What you are asked to do: Please reproduce each of the following entries exactly.

Data to process:
────────────────────────────────────────

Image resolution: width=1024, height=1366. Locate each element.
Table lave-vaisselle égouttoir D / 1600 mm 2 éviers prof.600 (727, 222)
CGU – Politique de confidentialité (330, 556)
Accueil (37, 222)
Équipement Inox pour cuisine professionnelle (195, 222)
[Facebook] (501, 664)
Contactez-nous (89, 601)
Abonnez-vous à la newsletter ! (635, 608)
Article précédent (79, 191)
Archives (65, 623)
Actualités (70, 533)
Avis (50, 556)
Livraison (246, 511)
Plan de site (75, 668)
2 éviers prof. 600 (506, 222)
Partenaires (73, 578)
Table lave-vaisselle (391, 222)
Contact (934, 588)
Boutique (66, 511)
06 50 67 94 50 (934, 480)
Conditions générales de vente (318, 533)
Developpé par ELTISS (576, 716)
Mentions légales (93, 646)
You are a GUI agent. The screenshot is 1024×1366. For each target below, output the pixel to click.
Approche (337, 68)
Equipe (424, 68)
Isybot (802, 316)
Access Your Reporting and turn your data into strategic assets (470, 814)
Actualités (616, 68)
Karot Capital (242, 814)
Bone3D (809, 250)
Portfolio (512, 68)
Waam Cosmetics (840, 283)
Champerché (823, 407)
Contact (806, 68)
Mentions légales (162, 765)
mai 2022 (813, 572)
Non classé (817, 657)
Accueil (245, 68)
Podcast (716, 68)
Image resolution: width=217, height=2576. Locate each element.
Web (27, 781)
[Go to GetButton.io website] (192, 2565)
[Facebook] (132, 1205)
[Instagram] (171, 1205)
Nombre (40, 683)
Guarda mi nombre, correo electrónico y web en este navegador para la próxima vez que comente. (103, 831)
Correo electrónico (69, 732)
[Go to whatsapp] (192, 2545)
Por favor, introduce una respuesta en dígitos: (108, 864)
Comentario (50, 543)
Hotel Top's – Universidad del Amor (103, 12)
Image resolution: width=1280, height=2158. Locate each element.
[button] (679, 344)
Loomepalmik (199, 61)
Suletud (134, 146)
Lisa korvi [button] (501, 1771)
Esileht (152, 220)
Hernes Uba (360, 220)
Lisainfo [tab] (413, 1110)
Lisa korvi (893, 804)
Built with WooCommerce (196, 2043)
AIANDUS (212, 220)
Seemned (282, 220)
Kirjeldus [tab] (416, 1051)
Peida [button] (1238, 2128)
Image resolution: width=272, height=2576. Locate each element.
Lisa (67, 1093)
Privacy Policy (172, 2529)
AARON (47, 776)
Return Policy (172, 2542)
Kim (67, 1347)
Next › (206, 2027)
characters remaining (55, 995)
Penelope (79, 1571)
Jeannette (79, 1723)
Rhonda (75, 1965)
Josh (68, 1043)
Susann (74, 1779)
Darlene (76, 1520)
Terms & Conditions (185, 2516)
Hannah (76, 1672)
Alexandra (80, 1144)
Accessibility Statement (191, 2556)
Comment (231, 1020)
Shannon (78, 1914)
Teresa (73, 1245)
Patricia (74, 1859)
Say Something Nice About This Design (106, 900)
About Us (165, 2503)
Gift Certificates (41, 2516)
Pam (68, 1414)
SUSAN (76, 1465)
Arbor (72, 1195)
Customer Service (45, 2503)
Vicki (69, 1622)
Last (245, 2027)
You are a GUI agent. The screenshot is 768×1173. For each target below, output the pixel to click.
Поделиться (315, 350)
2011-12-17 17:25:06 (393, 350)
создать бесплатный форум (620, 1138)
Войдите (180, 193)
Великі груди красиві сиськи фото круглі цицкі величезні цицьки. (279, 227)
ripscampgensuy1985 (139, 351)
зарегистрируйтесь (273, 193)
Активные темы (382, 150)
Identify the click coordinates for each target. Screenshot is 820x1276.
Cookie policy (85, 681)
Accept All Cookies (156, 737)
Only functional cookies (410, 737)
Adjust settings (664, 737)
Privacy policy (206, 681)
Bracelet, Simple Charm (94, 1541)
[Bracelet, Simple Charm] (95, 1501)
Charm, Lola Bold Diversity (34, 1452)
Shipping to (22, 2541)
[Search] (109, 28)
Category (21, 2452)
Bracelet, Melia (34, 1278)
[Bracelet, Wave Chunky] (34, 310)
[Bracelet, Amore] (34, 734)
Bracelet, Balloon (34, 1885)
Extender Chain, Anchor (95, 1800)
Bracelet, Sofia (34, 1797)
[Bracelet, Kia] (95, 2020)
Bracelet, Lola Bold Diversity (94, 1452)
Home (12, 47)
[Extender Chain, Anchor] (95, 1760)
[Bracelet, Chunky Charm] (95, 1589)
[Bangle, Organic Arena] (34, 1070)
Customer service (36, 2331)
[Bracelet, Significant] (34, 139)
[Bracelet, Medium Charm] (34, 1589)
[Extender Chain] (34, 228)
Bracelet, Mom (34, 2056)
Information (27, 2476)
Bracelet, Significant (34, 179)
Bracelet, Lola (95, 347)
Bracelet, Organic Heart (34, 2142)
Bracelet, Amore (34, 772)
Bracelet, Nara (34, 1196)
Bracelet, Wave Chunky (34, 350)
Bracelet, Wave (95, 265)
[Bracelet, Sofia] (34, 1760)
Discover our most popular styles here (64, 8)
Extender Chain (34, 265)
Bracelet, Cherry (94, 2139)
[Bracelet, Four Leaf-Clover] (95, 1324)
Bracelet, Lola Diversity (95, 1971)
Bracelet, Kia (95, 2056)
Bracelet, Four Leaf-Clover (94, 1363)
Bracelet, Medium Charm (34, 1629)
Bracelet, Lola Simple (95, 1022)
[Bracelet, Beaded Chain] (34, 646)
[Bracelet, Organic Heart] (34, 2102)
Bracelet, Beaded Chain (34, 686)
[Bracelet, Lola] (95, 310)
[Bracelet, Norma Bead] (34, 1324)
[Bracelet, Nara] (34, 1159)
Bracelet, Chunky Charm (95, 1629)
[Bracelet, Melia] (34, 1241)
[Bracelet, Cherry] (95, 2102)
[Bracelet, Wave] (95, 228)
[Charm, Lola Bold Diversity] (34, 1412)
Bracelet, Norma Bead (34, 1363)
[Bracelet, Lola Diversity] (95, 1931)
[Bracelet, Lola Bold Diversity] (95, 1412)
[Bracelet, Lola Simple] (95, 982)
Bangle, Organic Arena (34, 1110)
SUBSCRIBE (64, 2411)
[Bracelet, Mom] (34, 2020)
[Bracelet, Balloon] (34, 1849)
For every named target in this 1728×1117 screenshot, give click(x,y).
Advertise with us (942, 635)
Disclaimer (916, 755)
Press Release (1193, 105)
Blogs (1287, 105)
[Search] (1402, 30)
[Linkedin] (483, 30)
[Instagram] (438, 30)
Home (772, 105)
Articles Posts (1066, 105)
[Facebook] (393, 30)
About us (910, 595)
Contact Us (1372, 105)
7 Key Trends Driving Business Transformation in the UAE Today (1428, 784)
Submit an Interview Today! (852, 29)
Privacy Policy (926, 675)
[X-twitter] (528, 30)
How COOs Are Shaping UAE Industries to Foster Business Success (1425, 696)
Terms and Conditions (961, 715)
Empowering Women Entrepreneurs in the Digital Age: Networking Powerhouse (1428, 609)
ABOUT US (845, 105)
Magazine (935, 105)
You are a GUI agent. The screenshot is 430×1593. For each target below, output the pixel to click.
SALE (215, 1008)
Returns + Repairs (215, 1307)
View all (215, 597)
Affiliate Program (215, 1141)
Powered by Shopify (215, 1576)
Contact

────────────────────────────────────────

Answer for this exercise:
Image resolution: width=1024, height=1366. Locate each element.
Table lave-vaisselle égouttoir D / 1600 mm 2 éviers prof.600 (727, 222)
CGU – Politique de confidentialité (330, 556)
Accueil (37, 222)
Équipement Inox pour cuisine professionnelle (195, 222)
[Facebook] (501, 664)
Contactez-nous (89, 601)
Abonnez-vous à la newsletter ! (635, 608)
Article précédent (79, 191)
Archives (65, 623)
Actualités (70, 533)
Avis (50, 556)
Livraison (246, 511)
Plan de site (75, 668)
2 éviers prof. 600 (506, 222)
Partenaires (73, 578)
Table lave-vaisselle (391, 222)
Contact (934, 588)
Boutique (66, 511)
06 50 67 94 50 (934, 480)
Conditions générales de vente (318, 533)
Developpé par ELTISS (576, 716)
Mentions légales (93, 646)
You are a GUI agent. The screenshot is 1024×1366. For each target below, output the pixel to click.
Approche (337, 68)
Equipe (424, 68)
Isybot (802, 316)
Access Your Reporting and turn your data into strategic assets (470, 814)
Actualités (616, 68)
Karot Capital (242, 814)
Bone3D (809, 250)
Portfolio (512, 68)
Waam Cosmetics (840, 283)
Champerché (823, 407)
Contact (806, 68)
Mentions légales (162, 765)
mai 2022 (813, 572)
Non classé (817, 657)
Accueil (245, 68)
Podcast (716, 68)
Image resolution: width=217, height=2576. Locate each element.
Web (27, 781)
[Go to GetButton.io website] (192, 2565)
[Facebook] (132, 1205)
[Instagram] (171, 1205)
Nombre (40, 683)
Guarda mi nombre, correo electrónico y web en este navegador para la próxima vez que comente. (103, 831)
Correo electrónico (69, 732)
[Go to whatsapp] (192, 2545)
Por favor, introduce una respuesta en dígitos: (108, 864)
Comentario (50, 543)
Hotel Top's – Universidad del Amor (103, 12)
Image resolution: width=1280, height=2158. Locate each element.
[button] (679, 344)
Loomepalmik (199, 61)
Suletud (134, 146)
Lisa korvi [button] (501, 1771)
Esileht (152, 220)
Hernes Uba (360, 220)
Lisainfo [tab] (413, 1110)
Lisa korvi (893, 804)
Built with WooCommerce (196, 2043)
AIANDUS (212, 220)
Seemned (282, 220)
Kirjeldus [tab] (416, 1051)
Peida [button] (1238, 2128)
Image resolution: width=272, height=2576. Locate each element.
Lisa (67, 1093)
Privacy Policy (172, 2529)
AARON (47, 776)
Return Policy (172, 2542)
Kim (67, 1347)
Next › (206, 2027)
characters remaining (55, 995)
Penelope (79, 1571)
Jeannette (79, 1723)
Rhonda (75, 1965)
Josh (68, 1043)
Susann (74, 1779)
Darlene (76, 1520)
Terms & Conditions (185, 2516)
Hannah (76, 1672)
Alexandra (80, 1144)
Accessibility Statement (191, 2556)
Comment (231, 1020)
Shannon (78, 1914)
Teresa (73, 1245)
Patricia (74, 1859)
Say Something Nice About This Design (106, 900)
About Us (165, 2503)
Gift Certificates (41, 2516)
Pam (68, 1414)
SUSAN (76, 1465)
Arbor (72, 1195)
Customer Service (45, 2503)
Vicki (69, 1622)
Last (245, 2027)
You are a GUI agent. The screenshot is 768×1173. For each target below, output the pixel to click.
Поделиться (315, 350)
2011-12-17 17:25:06 (393, 350)
создать бесплатный форум (620, 1138)
Войдите (180, 193)
Великі груди красиві сиськи фото круглі цицкі величезні цицьки. (279, 227)
ripscampgensuy1985 (139, 351)
зарегистрируйтесь (273, 193)
Активные темы (382, 150)
Identify the click coordinates for each target. Screenshot is 820x1276.
Cookie policy (85, 681)
Accept All Cookies (156, 737)
Only functional cookies (410, 737)
Adjust settings (664, 737)
Privacy policy (206, 681)
Bracelet, Simple Charm (94, 1541)
[Bracelet, Simple Charm] (95, 1501)
Charm, Lola Bold Diversity (34, 1452)
Shipping to (22, 2541)
[Search] (109, 28)
Category (21, 2452)
Bracelet, Melia (34, 1278)
[Bracelet, Wave Chunky] (34, 310)
[Bracelet, Amore] (34, 734)
Bracelet, Balloon (34, 1885)
Extender Chain, Anchor (95, 1800)
Bracelet, Sofia (34, 1797)
[Bracelet, Kia] (95, 2020)
Bracelet, Lola Bold Diversity (94, 1452)
Home (12, 47)
[Extender Chain, Anchor] (95, 1760)
[Bracelet, Chunky Charm] (95, 1589)
[Bangle, Organic Arena] (34, 1070)
Customer service (36, 2331)
[Bracelet, Significant] (34, 139)
[Bracelet, Medium Charm] (34, 1589)
[Extender Chain] (34, 228)
Bracelet, Mom (34, 2056)
Information (27, 2476)
Bracelet, Significant (34, 179)
Bracelet, Lola (95, 347)
Bracelet, Organic Heart (34, 2142)
Bracelet, Amore (34, 772)
Bracelet, Nara (34, 1196)
Bracelet, Wave Chunky (34, 350)
Bracelet, Wave (95, 265)
[Bracelet, Sofia] (34, 1760)
Discover our most popular styles here (64, 8)
Extender Chain (34, 265)
Bracelet, Cherry (94, 2139)
[Bracelet, Four Leaf-Clover] (95, 1324)
Bracelet, Lola Diversity (95, 1971)
Bracelet, Kia (95, 2056)
Bracelet, Four Leaf-Clover (94, 1363)
Bracelet, Medium Charm (34, 1629)
Bracelet, Lola Simple (95, 1022)
[Bracelet, Beaded Chain] (34, 646)
[Bracelet, Organic Heart] (34, 2102)
Bracelet, Beaded Chain (34, 686)
[Bracelet, Lola] (95, 310)
[Bracelet, Norma Bead] (34, 1324)
[Bracelet, Nara] (34, 1159)
Bracelet, Chunky Charm (95, 1629)
[Bracelet, Melia] (34, 1241)
[Bracelet, Cherry] (95, 2102)
[Bracelet, Wave] (95, 228)
[Charm, Lola Bold Diversity] (34, 1412)
Bracelet, Norma Bead (34, 1363)
[Bracelet, Lola Diversity] (95, 1931)
[Bracelet, Lola Bold Diversity] (95, 1412)
[Bracelet, Lola Simple] (95, 982)
Bangle, Organic Arena (34, 1110)
SUBSCRIBE (64, 2411)
[Bracelet, Mom] (34, 2020)
[Bracelet, Balloon] (34, 1849)
For every named target in this 1728×1117 screenshot, give click(x,y).
Advertise with us (942, 635)
Disclaimer (916, 755)
Press Release (1193, 105)
Blogs (1287, 105)
[Search] (1402, 30)
[Linkedin] (483, 30)
[Instagram] (438, 30)
Home (772, 105)
Articles Posts (1066, 105)
[Facebook] (393, 30)
About us (910, 595)
Contact Us (1372, 105)
7 Key Trends Driving Business Transformation in the UAE Today (1428, 784)
Submit an Interview Today! (852, 29)
Privacy Policy (926, 675)
[X-twitter] (528, 30)
How COOs Are Shaping UAE Industries to Foster Business Success (1425, 696)
Terms and Conditions (961, 715)
Empowering Women Entrepreneurs in the Digital Age: Networking Powerhouse (1428, 609)
ABOUT US (845, 105)
Magazine (935, 105)
You are a GUI agent. The screenshot is 430×1593. For each target below, output the pixel to click.
SALE (215, 1008)
Returns + Repairs (215, 1307)
View all (215, 597)
Affiliate Program (215, 1141)
Powered by Shopify (215, 1576)
Contact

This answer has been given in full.